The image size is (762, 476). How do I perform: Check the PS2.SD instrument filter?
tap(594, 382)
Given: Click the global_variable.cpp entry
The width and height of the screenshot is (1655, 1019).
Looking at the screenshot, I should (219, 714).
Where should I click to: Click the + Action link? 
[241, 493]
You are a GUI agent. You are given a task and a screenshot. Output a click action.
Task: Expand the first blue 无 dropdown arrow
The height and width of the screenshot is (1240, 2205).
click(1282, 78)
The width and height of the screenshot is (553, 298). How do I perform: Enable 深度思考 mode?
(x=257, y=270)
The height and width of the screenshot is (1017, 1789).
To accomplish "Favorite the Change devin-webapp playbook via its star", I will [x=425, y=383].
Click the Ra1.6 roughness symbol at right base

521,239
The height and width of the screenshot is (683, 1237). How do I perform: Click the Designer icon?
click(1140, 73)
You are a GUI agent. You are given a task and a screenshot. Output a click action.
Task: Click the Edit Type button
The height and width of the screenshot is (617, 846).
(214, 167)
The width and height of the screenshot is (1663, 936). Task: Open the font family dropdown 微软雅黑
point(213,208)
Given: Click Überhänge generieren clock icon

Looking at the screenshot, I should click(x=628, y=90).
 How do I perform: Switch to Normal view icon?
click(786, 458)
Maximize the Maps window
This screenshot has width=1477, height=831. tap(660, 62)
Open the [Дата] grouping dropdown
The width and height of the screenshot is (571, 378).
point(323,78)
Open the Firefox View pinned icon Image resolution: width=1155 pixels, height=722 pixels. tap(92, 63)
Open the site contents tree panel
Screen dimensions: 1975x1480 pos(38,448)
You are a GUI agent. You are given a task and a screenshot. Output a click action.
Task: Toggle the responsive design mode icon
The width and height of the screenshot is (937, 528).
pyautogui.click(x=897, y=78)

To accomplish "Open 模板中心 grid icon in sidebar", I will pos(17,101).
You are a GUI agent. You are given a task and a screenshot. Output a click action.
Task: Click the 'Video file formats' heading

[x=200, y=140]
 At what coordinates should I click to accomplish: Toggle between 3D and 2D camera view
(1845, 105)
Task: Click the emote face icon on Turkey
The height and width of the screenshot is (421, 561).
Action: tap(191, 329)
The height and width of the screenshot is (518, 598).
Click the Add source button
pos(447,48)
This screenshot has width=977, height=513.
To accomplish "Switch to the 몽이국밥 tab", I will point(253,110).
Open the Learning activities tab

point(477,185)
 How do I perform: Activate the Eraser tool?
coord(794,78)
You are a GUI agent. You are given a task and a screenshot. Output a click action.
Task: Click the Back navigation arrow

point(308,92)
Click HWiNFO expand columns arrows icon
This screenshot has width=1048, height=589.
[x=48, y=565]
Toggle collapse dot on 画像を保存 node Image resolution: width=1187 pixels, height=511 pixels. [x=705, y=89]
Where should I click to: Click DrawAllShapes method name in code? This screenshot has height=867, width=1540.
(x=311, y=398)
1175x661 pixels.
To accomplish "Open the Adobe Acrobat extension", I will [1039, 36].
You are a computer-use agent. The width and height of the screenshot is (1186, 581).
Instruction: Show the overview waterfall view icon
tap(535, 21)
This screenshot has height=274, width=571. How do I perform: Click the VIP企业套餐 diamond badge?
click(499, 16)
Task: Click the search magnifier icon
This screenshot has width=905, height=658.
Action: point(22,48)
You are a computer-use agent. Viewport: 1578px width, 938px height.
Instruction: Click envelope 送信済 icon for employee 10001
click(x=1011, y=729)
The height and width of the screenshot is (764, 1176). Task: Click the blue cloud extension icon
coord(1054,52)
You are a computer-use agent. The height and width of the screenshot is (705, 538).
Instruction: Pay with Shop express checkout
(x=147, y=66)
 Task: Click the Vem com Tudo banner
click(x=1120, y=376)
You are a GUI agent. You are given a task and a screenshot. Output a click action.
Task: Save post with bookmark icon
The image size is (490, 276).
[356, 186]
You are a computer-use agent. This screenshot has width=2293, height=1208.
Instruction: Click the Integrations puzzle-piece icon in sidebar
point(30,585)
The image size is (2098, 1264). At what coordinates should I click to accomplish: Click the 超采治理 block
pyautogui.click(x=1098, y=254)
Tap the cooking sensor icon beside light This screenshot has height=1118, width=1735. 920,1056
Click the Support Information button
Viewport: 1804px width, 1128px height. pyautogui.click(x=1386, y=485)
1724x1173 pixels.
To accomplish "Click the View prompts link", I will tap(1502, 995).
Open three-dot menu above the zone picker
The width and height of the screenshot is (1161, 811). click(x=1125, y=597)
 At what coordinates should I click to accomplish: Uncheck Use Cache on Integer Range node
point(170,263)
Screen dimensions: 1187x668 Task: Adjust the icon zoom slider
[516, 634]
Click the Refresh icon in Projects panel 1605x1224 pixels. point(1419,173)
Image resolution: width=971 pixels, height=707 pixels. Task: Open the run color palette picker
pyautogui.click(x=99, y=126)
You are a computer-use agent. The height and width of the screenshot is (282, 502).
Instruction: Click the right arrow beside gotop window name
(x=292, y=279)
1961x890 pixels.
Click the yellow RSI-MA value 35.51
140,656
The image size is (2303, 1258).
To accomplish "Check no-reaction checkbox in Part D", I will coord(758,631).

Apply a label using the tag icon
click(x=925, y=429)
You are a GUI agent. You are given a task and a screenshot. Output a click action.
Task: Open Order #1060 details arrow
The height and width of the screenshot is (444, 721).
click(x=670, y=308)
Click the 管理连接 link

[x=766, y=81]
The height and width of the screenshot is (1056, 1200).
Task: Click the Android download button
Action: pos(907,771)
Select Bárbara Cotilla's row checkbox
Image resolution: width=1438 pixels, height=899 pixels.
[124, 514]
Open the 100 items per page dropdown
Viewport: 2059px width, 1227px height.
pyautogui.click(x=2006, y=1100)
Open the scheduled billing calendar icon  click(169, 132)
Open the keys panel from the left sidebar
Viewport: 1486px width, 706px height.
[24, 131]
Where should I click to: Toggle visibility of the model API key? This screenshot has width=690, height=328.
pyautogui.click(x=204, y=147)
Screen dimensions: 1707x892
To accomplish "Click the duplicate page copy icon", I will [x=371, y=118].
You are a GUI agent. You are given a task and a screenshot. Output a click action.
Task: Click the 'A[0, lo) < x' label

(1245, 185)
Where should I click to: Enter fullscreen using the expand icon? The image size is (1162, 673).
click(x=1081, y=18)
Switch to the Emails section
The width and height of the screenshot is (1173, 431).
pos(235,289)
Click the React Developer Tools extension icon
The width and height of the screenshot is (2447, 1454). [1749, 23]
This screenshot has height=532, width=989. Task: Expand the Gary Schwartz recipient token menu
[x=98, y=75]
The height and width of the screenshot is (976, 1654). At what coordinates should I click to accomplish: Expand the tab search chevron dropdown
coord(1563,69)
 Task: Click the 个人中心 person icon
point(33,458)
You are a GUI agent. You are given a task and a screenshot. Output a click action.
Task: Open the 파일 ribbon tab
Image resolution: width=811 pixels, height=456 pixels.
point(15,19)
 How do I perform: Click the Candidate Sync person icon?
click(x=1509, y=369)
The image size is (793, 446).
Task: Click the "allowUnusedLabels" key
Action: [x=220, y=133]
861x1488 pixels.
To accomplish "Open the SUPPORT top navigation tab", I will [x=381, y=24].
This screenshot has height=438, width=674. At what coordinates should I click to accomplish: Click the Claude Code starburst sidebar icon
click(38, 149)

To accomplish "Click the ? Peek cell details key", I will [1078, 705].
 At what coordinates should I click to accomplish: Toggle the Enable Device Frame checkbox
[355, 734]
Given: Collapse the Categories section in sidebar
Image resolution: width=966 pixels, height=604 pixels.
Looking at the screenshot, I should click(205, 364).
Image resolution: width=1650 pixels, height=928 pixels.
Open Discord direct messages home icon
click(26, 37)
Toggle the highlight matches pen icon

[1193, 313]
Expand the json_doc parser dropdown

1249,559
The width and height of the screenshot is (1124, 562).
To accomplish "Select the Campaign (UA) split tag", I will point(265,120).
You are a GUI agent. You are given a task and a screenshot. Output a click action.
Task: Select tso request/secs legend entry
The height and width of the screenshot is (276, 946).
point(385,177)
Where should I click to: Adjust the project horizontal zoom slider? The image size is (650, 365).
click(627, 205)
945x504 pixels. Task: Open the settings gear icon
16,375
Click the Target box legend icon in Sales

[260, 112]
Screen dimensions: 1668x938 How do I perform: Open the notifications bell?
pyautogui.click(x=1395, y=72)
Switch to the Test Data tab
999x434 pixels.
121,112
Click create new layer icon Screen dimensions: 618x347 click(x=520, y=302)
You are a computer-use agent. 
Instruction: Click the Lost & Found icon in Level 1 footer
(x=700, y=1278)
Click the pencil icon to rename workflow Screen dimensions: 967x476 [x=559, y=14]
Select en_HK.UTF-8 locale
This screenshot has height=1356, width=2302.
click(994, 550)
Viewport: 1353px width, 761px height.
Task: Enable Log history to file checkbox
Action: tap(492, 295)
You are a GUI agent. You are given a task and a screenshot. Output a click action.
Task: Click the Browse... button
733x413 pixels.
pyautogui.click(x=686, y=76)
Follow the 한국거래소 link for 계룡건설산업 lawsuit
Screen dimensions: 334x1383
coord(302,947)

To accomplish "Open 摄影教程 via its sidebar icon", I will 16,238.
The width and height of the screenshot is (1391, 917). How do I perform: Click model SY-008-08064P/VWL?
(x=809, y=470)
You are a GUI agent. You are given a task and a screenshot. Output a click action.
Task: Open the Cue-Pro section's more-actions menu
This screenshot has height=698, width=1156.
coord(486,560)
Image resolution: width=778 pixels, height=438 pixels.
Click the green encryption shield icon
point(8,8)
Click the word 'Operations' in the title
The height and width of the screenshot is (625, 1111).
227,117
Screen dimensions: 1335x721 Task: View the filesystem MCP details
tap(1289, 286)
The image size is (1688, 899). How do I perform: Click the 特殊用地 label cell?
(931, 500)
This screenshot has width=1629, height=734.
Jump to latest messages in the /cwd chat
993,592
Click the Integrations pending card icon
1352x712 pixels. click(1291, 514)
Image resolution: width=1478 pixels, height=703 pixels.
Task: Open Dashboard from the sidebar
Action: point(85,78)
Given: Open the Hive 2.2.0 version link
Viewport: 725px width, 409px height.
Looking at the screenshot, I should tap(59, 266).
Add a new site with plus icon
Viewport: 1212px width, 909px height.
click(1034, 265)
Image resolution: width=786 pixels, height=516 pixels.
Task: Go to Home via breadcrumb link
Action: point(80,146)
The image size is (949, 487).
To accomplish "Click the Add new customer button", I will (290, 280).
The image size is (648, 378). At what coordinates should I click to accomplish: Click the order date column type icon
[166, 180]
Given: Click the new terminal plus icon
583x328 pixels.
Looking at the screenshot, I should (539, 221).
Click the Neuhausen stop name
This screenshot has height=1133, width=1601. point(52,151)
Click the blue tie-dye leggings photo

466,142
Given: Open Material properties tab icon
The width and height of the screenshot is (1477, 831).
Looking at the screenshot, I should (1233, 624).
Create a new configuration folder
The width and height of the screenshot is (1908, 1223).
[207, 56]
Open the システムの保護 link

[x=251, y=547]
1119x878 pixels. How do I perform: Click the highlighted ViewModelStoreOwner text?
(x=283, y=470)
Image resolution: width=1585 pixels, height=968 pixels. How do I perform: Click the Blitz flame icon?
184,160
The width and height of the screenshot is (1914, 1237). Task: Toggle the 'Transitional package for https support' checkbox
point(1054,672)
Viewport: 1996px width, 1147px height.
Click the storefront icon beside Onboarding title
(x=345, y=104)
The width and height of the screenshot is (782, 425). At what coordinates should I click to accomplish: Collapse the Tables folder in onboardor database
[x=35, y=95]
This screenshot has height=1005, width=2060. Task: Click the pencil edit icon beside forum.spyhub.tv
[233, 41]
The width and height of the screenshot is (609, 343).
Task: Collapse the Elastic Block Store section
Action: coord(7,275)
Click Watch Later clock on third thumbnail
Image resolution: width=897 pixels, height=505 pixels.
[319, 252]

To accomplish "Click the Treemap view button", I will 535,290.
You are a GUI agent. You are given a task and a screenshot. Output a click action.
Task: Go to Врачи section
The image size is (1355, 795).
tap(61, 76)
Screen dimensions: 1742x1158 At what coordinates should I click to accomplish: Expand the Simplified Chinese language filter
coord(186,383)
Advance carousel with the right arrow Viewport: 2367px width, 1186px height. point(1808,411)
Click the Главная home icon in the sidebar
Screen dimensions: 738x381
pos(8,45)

******************************

Check each line of the data above for the string "entry", and copy the ones that have it.

Given: Click the global_variable.cpp entry
Task: Select tso request/secs legend entry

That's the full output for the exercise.